The district and the Flagler County Educators Association, the teachers union, have been negotiating a new contract since spring. It’s been more intricate this year because every third year, the two sides must conduct what’s called a “full book,” or complete, contract renegotiation, going through the contract line by line as opposed to going through a few amendments in other years.
“So we’ve been negotiating almost every article and item in the contract, reevaluating language, modernizing it, making sure it meets statutes, and updating it to something that works well for the teachers and the administration,” Oliva said.
Both sides have historically had civil, workmanlike bargaining sessions, with only occasional tensions and the rare, brief impasse, as happened a few years ago.
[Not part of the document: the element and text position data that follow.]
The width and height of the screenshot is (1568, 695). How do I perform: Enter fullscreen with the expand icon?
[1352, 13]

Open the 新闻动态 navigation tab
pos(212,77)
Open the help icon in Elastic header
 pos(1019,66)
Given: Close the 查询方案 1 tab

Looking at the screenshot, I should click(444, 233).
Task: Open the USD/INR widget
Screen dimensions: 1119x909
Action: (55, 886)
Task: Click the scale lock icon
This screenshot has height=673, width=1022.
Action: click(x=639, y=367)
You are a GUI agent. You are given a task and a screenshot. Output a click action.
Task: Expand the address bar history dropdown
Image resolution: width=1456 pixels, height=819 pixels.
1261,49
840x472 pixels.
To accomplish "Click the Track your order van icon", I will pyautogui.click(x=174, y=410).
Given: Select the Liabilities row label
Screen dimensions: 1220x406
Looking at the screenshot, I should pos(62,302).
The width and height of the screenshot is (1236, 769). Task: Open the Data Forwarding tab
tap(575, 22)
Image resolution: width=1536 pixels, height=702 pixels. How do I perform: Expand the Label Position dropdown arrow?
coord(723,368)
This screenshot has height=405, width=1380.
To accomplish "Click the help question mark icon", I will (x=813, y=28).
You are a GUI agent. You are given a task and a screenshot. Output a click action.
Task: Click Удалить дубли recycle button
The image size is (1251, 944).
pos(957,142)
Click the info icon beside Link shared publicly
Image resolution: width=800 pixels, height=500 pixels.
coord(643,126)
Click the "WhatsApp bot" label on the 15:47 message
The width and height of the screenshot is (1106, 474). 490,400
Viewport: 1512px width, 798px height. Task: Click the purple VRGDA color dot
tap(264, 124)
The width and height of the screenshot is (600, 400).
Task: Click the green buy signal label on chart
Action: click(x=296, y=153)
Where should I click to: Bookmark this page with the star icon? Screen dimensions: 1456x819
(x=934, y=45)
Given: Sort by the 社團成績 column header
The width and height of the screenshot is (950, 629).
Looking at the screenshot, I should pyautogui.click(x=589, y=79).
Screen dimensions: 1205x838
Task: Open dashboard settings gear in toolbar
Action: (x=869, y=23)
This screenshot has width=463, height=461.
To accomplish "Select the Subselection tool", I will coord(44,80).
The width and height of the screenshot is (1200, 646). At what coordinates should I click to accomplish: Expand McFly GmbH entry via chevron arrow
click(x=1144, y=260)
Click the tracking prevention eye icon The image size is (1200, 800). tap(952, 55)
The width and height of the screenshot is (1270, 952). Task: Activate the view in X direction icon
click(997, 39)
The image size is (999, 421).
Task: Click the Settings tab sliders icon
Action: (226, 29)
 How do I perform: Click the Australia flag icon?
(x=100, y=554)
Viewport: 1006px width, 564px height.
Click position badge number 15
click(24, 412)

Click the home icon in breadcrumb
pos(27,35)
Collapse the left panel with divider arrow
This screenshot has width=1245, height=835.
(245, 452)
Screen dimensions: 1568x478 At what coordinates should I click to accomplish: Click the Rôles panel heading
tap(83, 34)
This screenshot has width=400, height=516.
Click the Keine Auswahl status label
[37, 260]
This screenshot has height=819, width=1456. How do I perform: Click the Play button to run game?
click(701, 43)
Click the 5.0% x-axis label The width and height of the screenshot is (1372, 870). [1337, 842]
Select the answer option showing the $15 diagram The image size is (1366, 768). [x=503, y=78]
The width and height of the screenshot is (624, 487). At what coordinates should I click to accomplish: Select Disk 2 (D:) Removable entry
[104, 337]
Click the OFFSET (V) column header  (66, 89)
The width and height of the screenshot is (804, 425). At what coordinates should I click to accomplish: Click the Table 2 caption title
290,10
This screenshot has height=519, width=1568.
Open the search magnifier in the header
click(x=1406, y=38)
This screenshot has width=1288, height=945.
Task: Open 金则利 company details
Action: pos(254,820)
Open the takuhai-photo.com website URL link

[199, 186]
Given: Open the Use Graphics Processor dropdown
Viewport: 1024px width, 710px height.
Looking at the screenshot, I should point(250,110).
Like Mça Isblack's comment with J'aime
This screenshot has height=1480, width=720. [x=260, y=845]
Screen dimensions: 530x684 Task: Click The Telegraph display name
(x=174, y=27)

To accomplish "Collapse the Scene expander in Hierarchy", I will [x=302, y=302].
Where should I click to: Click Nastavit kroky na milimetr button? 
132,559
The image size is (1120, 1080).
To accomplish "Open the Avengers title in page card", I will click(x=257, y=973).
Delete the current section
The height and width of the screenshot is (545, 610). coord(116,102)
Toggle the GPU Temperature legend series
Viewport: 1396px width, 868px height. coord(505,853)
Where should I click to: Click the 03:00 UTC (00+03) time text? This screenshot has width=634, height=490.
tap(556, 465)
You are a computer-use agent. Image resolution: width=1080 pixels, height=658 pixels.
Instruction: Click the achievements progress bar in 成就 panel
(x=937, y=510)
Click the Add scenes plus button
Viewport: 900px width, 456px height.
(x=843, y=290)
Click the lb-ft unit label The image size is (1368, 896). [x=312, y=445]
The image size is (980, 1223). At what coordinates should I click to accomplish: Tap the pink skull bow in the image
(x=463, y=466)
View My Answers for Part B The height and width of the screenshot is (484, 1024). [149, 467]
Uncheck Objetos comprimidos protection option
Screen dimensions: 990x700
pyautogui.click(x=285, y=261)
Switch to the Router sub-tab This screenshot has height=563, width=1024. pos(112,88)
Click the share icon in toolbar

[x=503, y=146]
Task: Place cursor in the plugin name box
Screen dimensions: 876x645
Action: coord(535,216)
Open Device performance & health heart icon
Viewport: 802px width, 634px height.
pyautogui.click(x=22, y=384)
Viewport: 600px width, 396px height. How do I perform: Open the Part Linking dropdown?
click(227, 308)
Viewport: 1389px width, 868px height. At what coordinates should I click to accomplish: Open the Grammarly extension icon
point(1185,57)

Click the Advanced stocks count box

Both sides today continue to stress that they are negotiating in good faith and are confident of an agreement soon, which would then have to be ratified by the union’s membership, and by the school board.
“We’ve probably started negotiations in February or March, so this has been ongoing discussion for probably the last eight months and they’ve been really good, we’ve been very amicable and professional,” Oliva said. “We’ve been able to find neutral ground on all of our topics and I’m confident that we’re going to be able to find neutral ground on this as well.”
“That step is still there and approved. We’re not trying to take that step schedule away,” Valentine said.
Steps aside, the teacher raises were Scott’s top budget priority during the 2013 legislative session. The governor had originally pushed for the raises to be across the board, while lawmakers instructed school districts to tie them to merit. But state officials also recognized that collective bargaining rights would have to be respected.
The governor’s office said Wednesday that he was disappointed in results of the survey that showed only 13 counties had awarded the raises.
“While we were trying to respect the collective bargaining process, it is disappointing that not every teacher has gotten their pay raise,” spokeswoman Melissa Sellers said. “We expect districts to do everything they can to get pay raises done as soon as possible.”
Teachers who have not yet received their raises will get paid retroactively when their districts and unions agree, Linda Champion, a deputy commissioner at the Florida Department of Education, said.
One lawmaker voiced concerns with the agreements that are being made. Only two counties — Taylor and Wakulla — have gone with completely merit-based programs, according to the survey, though three — Citrus, Manatee and Okaloosa — had systems that blended in performance. Meanwhile, at least four districts — Calhoun, Gulf, Holmes and Leon — have implemented plans that handed out across-the-board raises for teachers, against lawmakers’ wishes.
“I’m really disappointed that we did not have more school districts, at least in the first blush, to award these increases based on performance and performance alone,” said Rep. Janet Adkins, R-Fernandina Beach. ” … It troubles me that we have school boards and superintendents who ignored that from the Legislature.”
–The News Service of Florida contributed to this FlaglerLive report.